Op - Ed: VA struggling to serve Alaska's veterans
On Memorial Day, Alaska welcomes Veterans Affairs Secretary Eric Shinseki for his first visit since taking office in 2009. Alaska is proud to be the state with the most veterans per capita in the country: 77,000 and growing. Unfortunately, Alaska is also the state in which the VA may be most challenged to effectively serve its beneficiaries.
The VA is aware it must adapt to the unique challenges of Alaska's geography. While the VA has categories like "rural" and "highly rural" for the Lower 48, Shinseki himself admits the VA lacks a term to describe "village Alaska," where a veteran may have to travel 600 miles on two airplanes to access the Anchorage VA clinic. It's no wonder many Vietnam-era rural veterans have simply chosen to forego their earned benefits.
The same fate befalls rural veterans of our current conflicts. Congress awarded Iraq and Afghanistan veterans five years of free VA health care in 2006 - but did not fund travel. In November 2007, I convened a Senate field hearing to ask why Alaska's rural veterans were disenfranchised from help because of our geography. The VA was urged to partner with the Native health system and Community Health Centers to fill the gap. Nearly four years later, that five-year promise to rural Alaska's veterans is unfulfilled.
In 2009, Alaska VA responded to years of criticism of ignoring rural Alaska by launching a rural health pilot project. An independent evaluation deemed the pilot a flop. Why? Ninety-two percent of veterans surveyed said they didn't use it; 69 percent said they never heard of the pilot project or didn't understand it. Rural health providers complained that authorized visits were too few and VA requirements too bureaucratic. The pilot project is now history, replaced with nothing.
Sadly, these are not the only examples of the VA's failure. The Alaska VA can service but a fraction of veterans' health care needs at its facilities. Though VA officials eagerly point to millions of dollars spent purchasing care from Alaska community providers, a VA Inspector General report revealed that 591 Alaska veterans were required to travel Outside for VA care in 2008-2009 and 63 percent of them lived in Anchorage and the Mat-Su.
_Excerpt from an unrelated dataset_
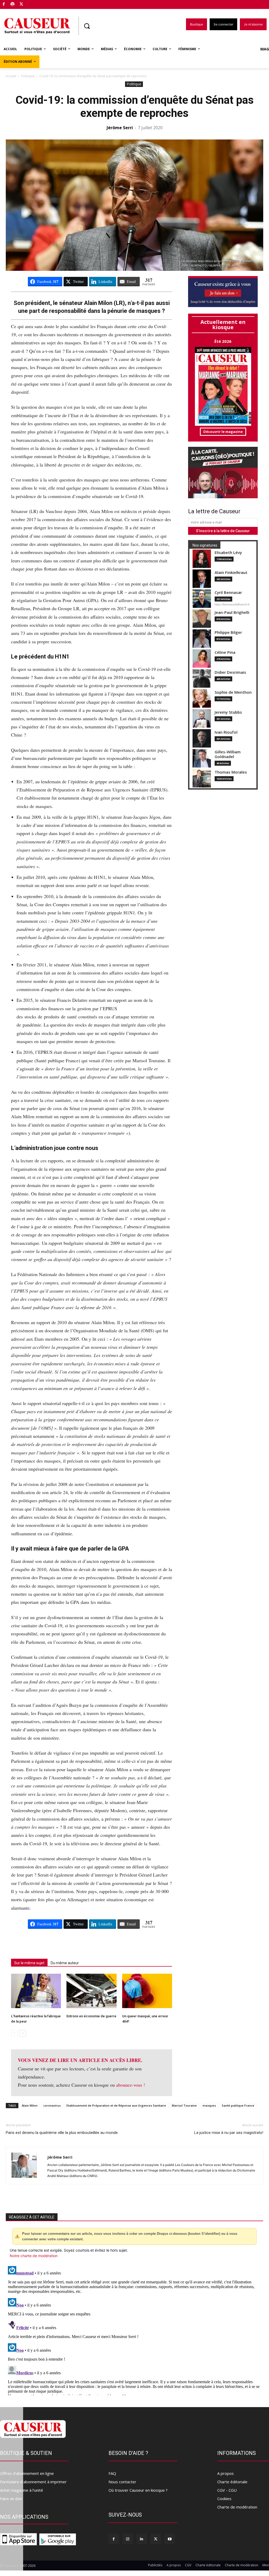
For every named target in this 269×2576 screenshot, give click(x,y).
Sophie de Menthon (233, 692)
One of those was 87-year-old World War II veteran Warren Hoflich of Soldotna. Hoflich was recommended to the Seattle VA for a prostate procedure which could have been performed on the Peninsula. A VA physician in Kenai noted that Hoflich's multiple medical problems made travel even to Anchorage "nearly out of the question." Hoflich died before the issue could be resolved. Tragically his family spent the final days of Hoflich's life fighting with the VA.
On April 15, 2010, Secretary Shinseki promised me, "We are going to look very closely at why we would send a veteran on a 2,000-mile journey if there is competent, safe health care available close by."
In spite of that promise, elderly Alaska veterans continued to be directed to Seattle. At a VA appropriations hearing this March, I told Shinseki about a 79-year-old Anchorage veteran directed to Seattle for an orthopedic consultation and a 74-year-old veteran directed to travel Outside for goiter surgery. The Alaska VA had told me it lacked legal authority to purchase care in Anchorage because it could be provided at the VA facility in Seattle. Yet, Secretary Shinseki stated, "We do have the ability to refer patients to civilian health care in communities where we're not able provide it." Shortly thereafter the Alaska VA promised to purchase care for both in Anchorage. It ought not to take an "act of Congress" for the VA to provide care to veterans in Alaska.
Secretary Shinseki has been sympathetic to my call for the VA to improve service in Alaska. Thanks to his intervention, veterans with cancer no longer must travel to Seattle for chemotherapy and radiation. Yet the VA still has a long way to go in ensuring that Alaska's veterans can fully access the benefits they earned. Let's hope that Secretary Shinseki's visit brings us closer to this goal.